### WORK TO COMPLETE
Skipping all pictures, print exactly the lines below from the one with "Where should I" through the final line.
-- INFORMATION SHOWN follows --
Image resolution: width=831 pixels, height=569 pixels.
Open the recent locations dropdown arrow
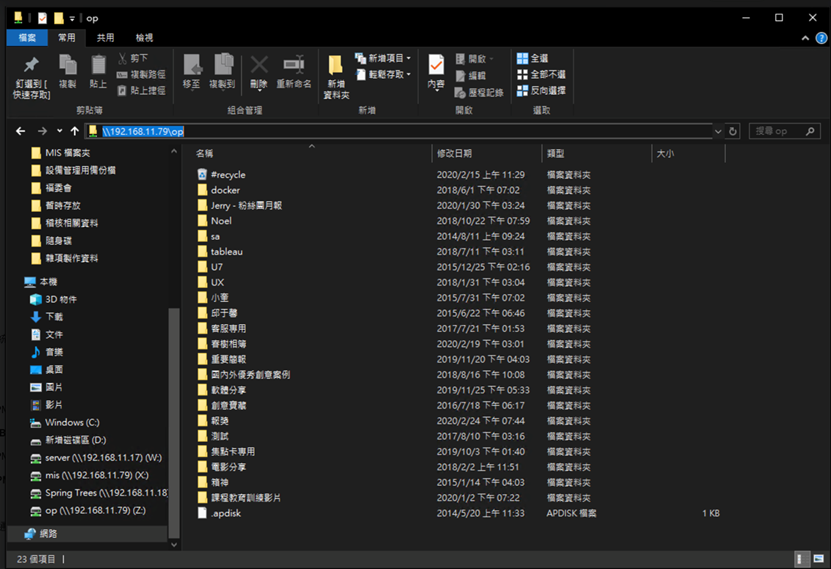coord(59,131)
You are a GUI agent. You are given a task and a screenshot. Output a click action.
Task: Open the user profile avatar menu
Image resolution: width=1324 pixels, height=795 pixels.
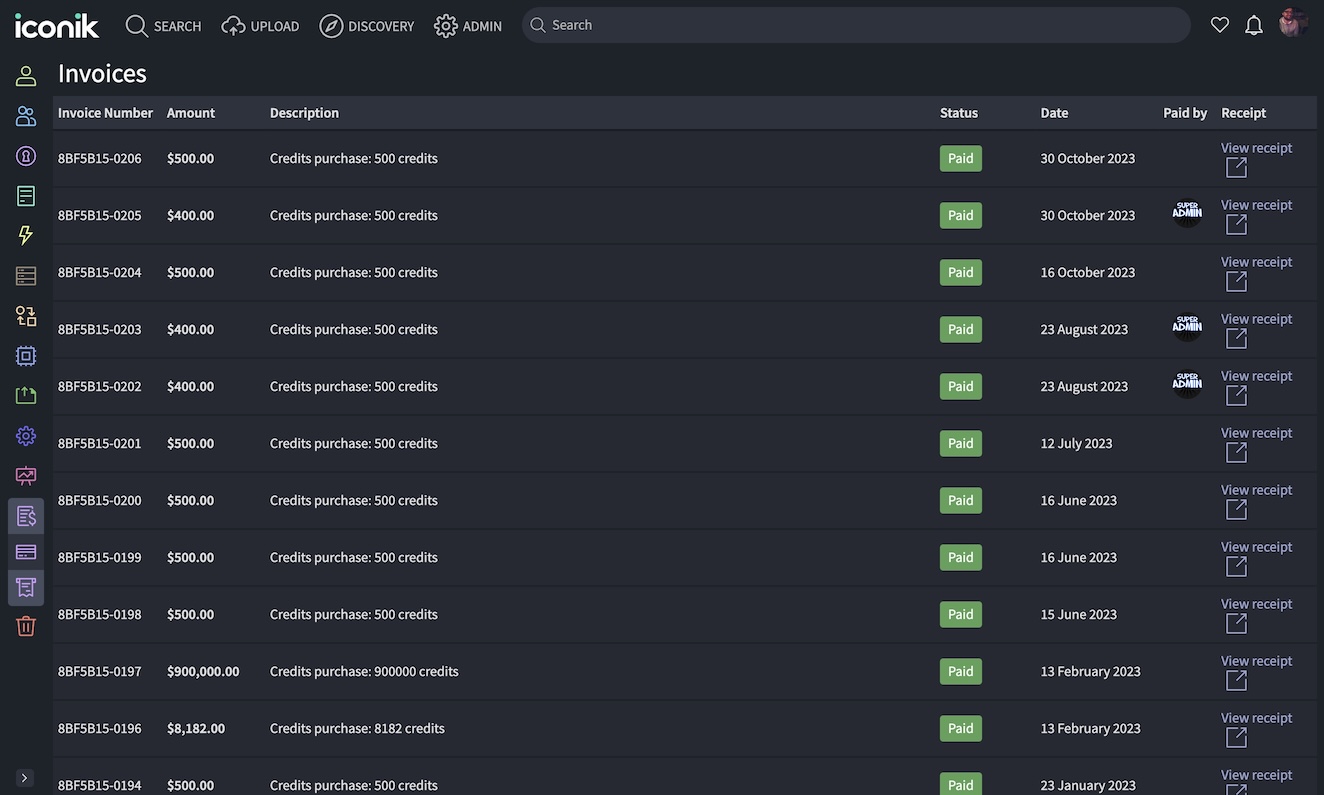pyautogui.click(x=1293, y=25)
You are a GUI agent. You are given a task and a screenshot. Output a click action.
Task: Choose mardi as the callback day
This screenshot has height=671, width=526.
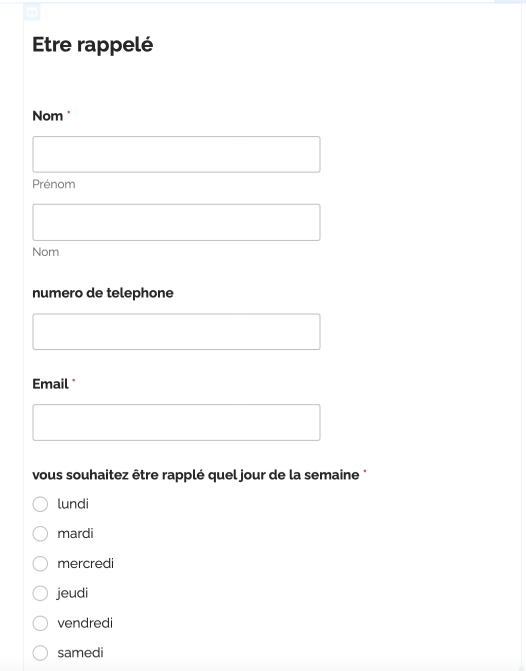40,534
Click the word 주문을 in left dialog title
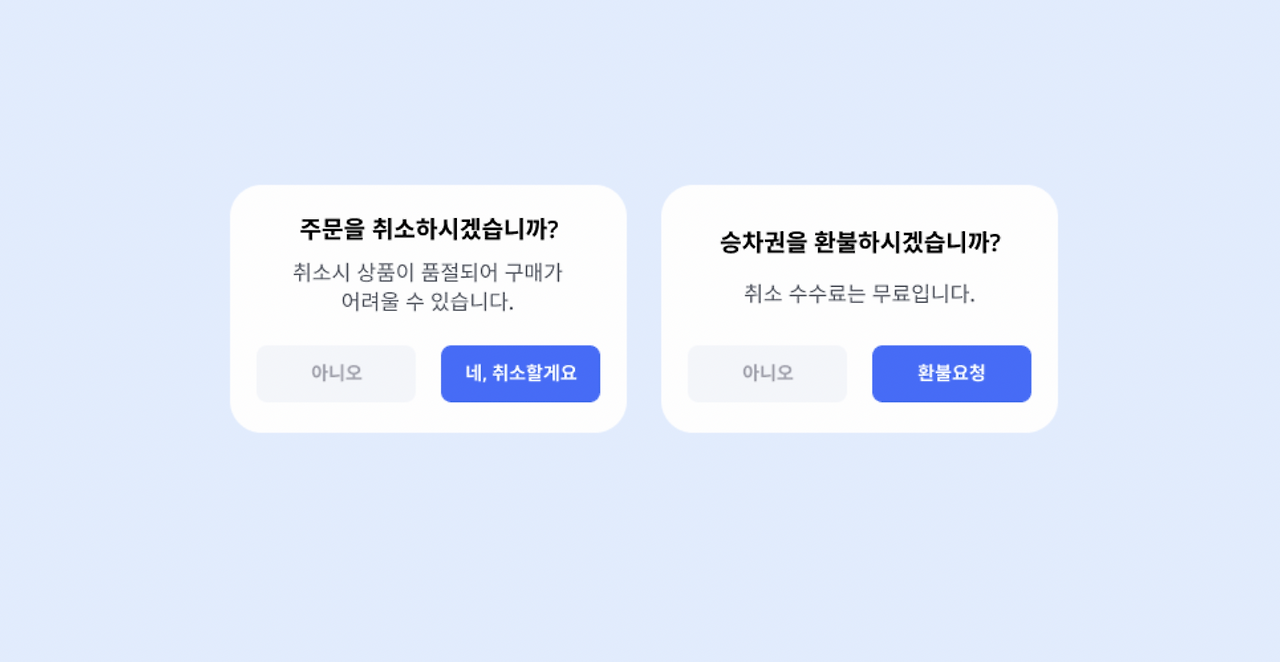The height and width of the screenshot is (662, 1280). [333, 229]

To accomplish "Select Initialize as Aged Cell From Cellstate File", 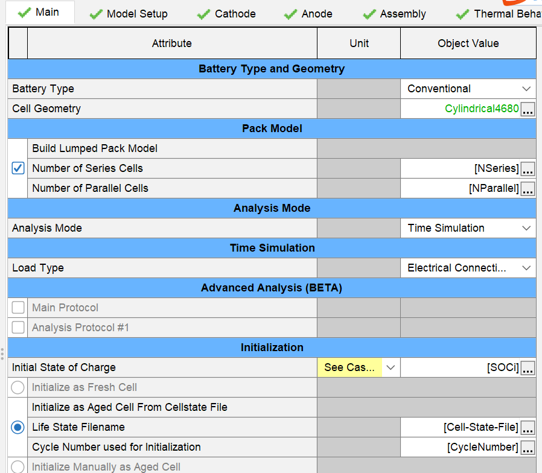I will pos(18,427).
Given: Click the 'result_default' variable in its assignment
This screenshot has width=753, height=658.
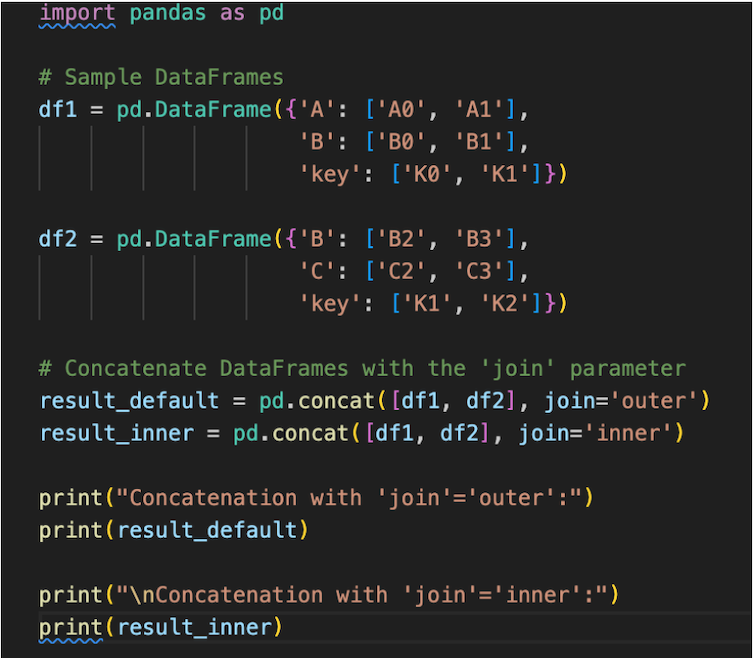Looking at the screenshot, I should click(129, 401).
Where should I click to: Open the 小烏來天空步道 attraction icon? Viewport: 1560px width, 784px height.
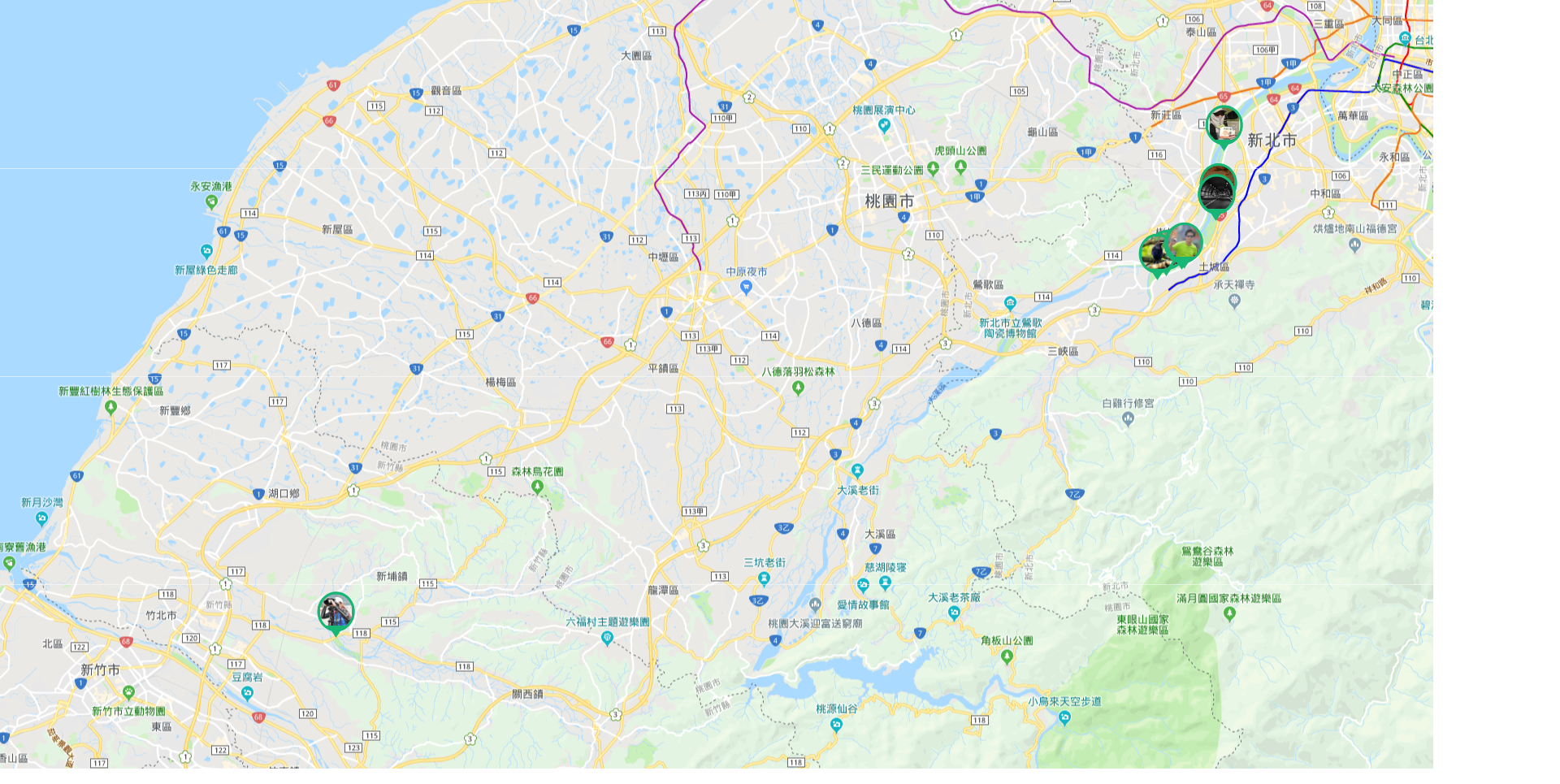(x=1064, y=717)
-- INFORMATION SHOWN concluded --
### YOUR RESPONSE
Where should I click to: Open the 小烏來天空步道 attraction icon? Viewport: 1560px width, 784px height.
(x=1064, y=717)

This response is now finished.